I think jay's training method is better when incorperated into your training, not followed to a T. 

--- End quote ---
That's exactly right, like its been said a million times, everyones body is different and will react different to certain types of training, diet etc. I personally get more out of high volume training but each bodypart varies with the amount of sets.  For example, the only way I have had any success with my quads and back is extremally high volume, 20-24 sets for quads and around 18-20 for back.  Yeah that's a lot of sets but it has worked the best so far.  As for shoulders and chest I have found that 12-15 sets seems to work really well, and bi's and tries I will only do 8 or 9 sets.  For each set in every body part I never go below 6 reps and usually stick between 8-12; but for quads I will often go as high as 15-20 reps for some of my sets.

I would suggest to anyone trying to develop a solid training style to experiment with each bodypart.  Try higher and lower amounts of sets for each muscle group until you find the combination that works best for you

JamieX4200:
what do you suggest a good bulking set/rep would be?  Also what about a cutting set/rep would be?  Also whats your opinion on switching up your workouts, example barbell curls instead of dumbells?

Arnold jr:

--- Quote from: JamieX4200 on October 18, 2005, 09:34:33 PM ---what do you suggest a good bulking set/rep would be?  Also what about a cutting set/rep would be?  Also whats your opinion on switching up your workouts, example barbell curls instead of dumbells?

--- End quote ---
Experiment, don't get stuck in the mind set that if it worked for one person it will work for you, and always remember there is no set plan no routine of sets and reps that is magic.
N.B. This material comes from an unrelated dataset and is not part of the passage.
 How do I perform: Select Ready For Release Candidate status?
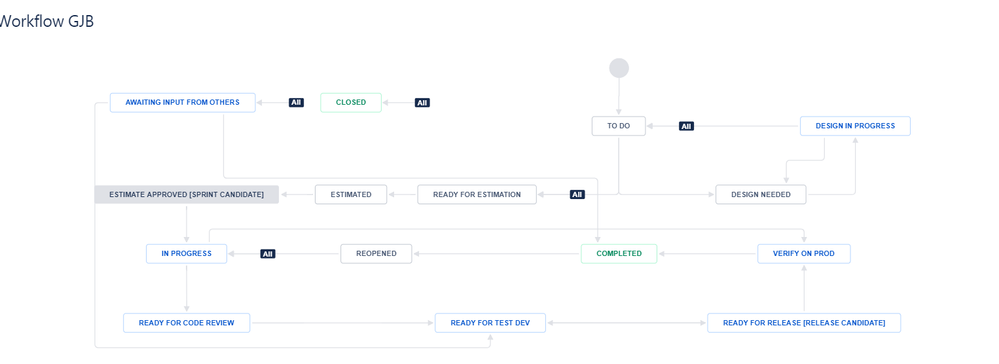[804, 323]

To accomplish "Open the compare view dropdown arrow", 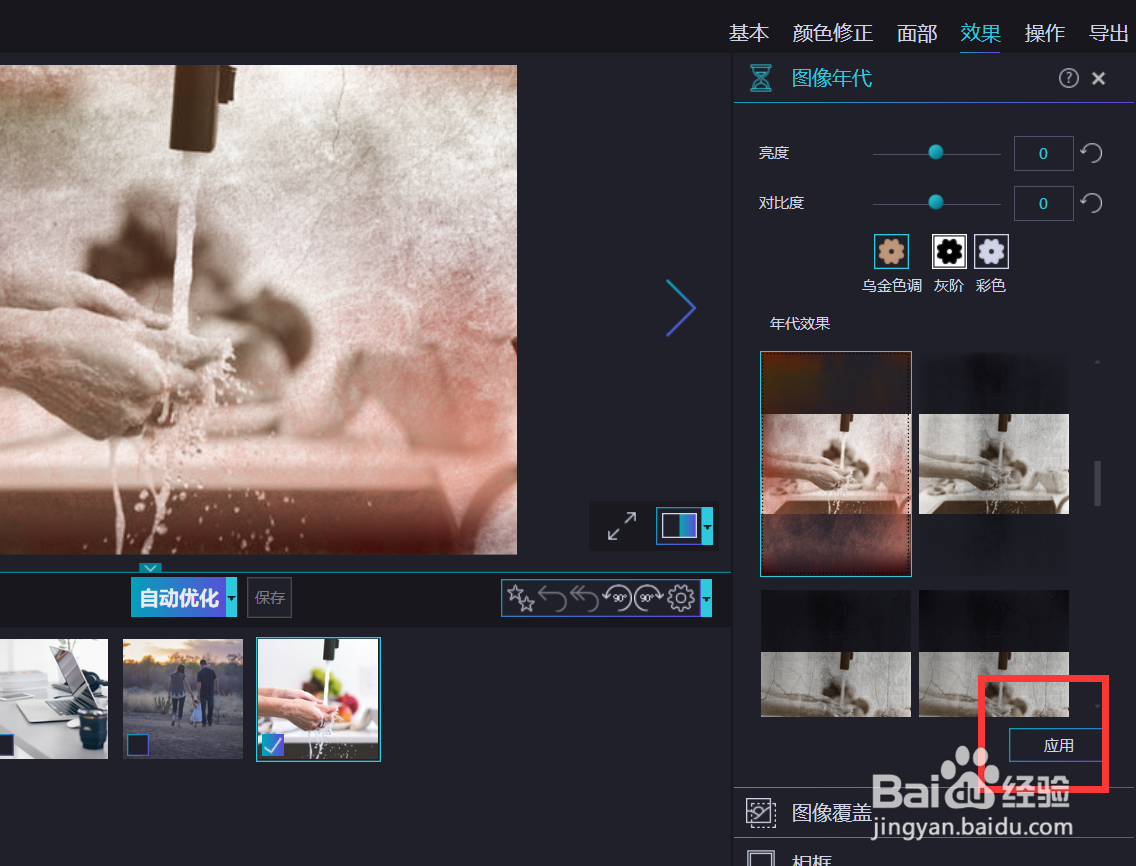I will point(707,525).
As for switching your workouts, absolutely, change is good and necessary.  Changing the exercises performed, or just changing the order in which they are done are all usefull.  Sometimes you might find it helpfull to instead of doing lets say 3 exercises for 4 sets each, to do 2 for six sets each.  But it really doesn't matter how you change it up so as long as you do in order to keep your body from adapting.  Start paying noticing the guys in your gym who are consistant in their training, but they never change their routines.  Every gym I have been in has a few of these guys.  Every workout for every muscle group is the same every time, and so is their progress.  It becomes stagnate which is the last thing you want.

NoCalBbEr:
i dont really change my routines upchange the routinesup much. as far as sets, do what you feel . sometime you can go 4sets then next go with three. so just do what u feel is right.